Bangladesh began 2021 with just 58.4% of its population online, which sounds pitiful until you realise 58.4% means 96 million people online. For comparison the UK has just 63 million people online. One wonders if publishers have any idea of the opportunity they are turning their backs on.


While much of the world has embraced, or at least woken up to, the digital advantage as the pandemic has taken its toll across the global publishing industry, some parts of the world have remained immune to digital’s charms. Not least Bangladesh.

This week came news the annual Amar Ekushey Boi Mela, the country’s largest cultural event, after much juggling of options –

has settled on March 18 as launch day for the month-long event that usually happens every February.

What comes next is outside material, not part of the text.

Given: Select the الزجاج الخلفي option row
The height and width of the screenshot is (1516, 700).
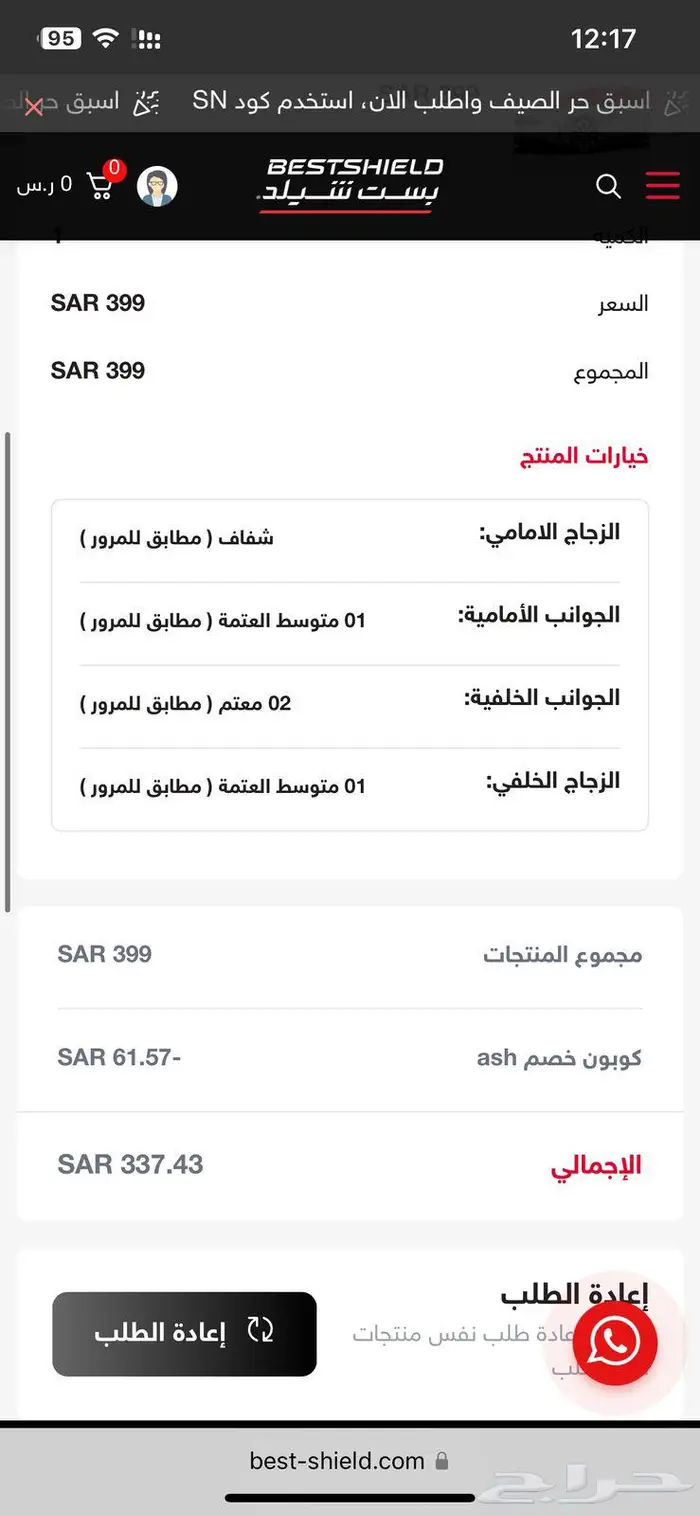Looking at the screenshot, I should pos(350,786).
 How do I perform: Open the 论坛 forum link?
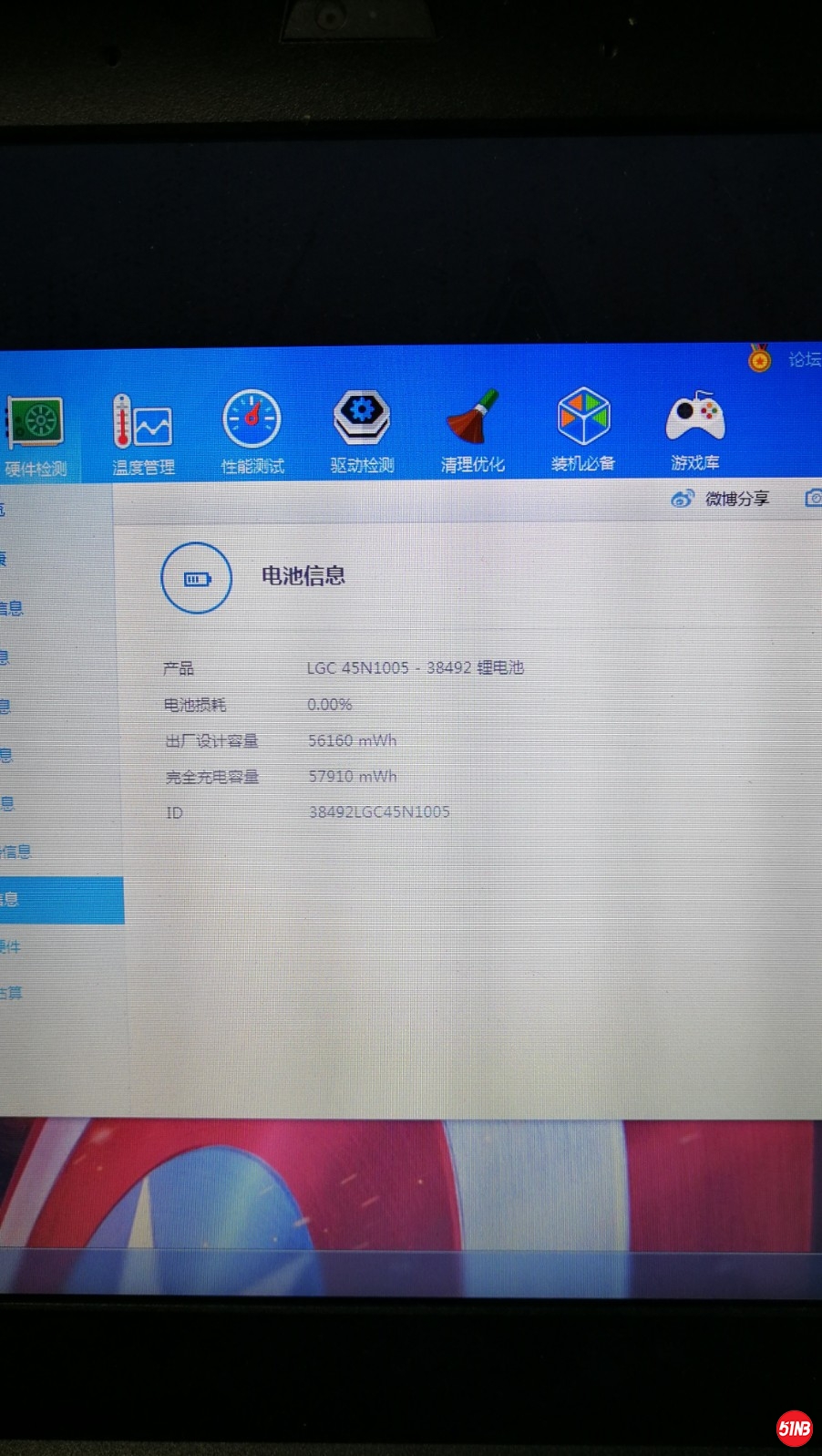[804, 359]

Squeezing in the open-air book fair before Ramadan and the rainy season kick in means sacrificing footfall as the pandemic continues to ravage the country, but any chance of a hybrid in-person and digital fair this year was scuppered in December when publishers shouted down proposals for a digital version of the time-honoured event.

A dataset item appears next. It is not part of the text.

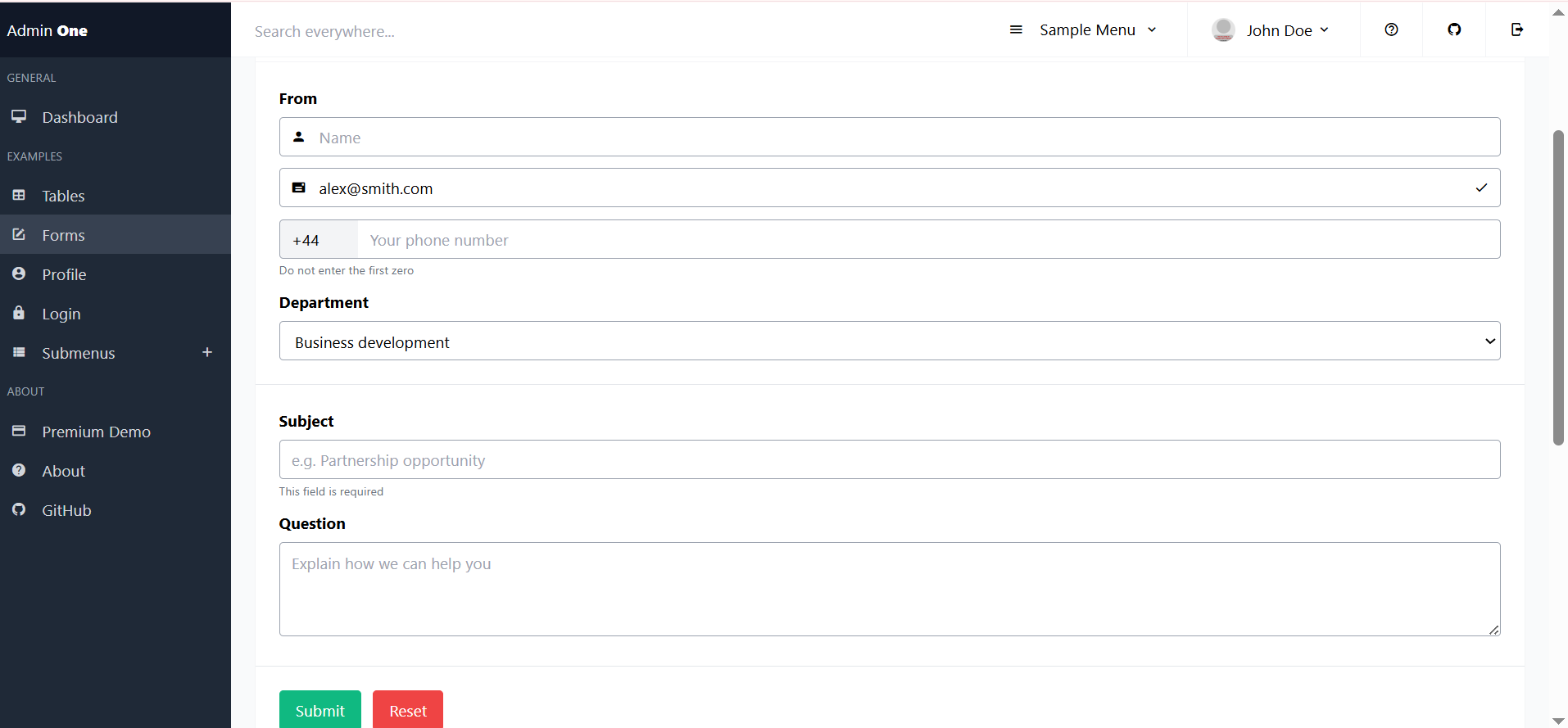Image resolution: width=1568 pixels, height=728 pixels.
Task: Expand Submenus with the plus icon
Action: pyautogui.click(x=207, y=352)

As argued here at TNPS at the time, the decision to deliberately eschew digital opportunities serves no-one’s long term interests and treats Bangladeshi consumers with contempt, but what will be will be.

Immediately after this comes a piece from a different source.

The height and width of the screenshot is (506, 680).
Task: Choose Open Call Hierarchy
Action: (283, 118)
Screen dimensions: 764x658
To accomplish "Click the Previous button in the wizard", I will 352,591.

This past week one government minister, Dr. Muhammad Abdur Razzaque, speaking as the chief guest at the general annual meeting of Bangladesh Book Publishers and Sellers Association, went even father, explaining that in his humble opinion,

the joy of reading a printed book and reading a book on a computer or mobile screen is not same. The attraction of the book will always remain.

And that, per BSSNews,

Publishers need to focus on increasing number of printed books through the use of advanced technology.

Further Razzaque,

underlined the need for finding out ways to sustain the publishing industry by tackling challenges.

Now one might think, after almost a full year of a global pandemic in which almost every country has seen interest in digital reading soar, Bangladeshi publishers might want to be looking at their options. But t seems that isn’t going to happen this year. At least not for the majority of Bangladeshi publishers.

And while that makes sense to the extent that Bangladeshi publishers have few options to reach audiences with any digital books they might produce, to cling so tenaciously to the past it to miss an opportunity not just to reach the domestic audience, but also a global one.

Bangladesh began 2021 with just 58.4% of its population online, which sounds pitiful until you realise 58.4% means 96 million people online. For comparison the UK has just 63 million people online. One wonders if publishers have any idea of the opportunity they are turning their backs on.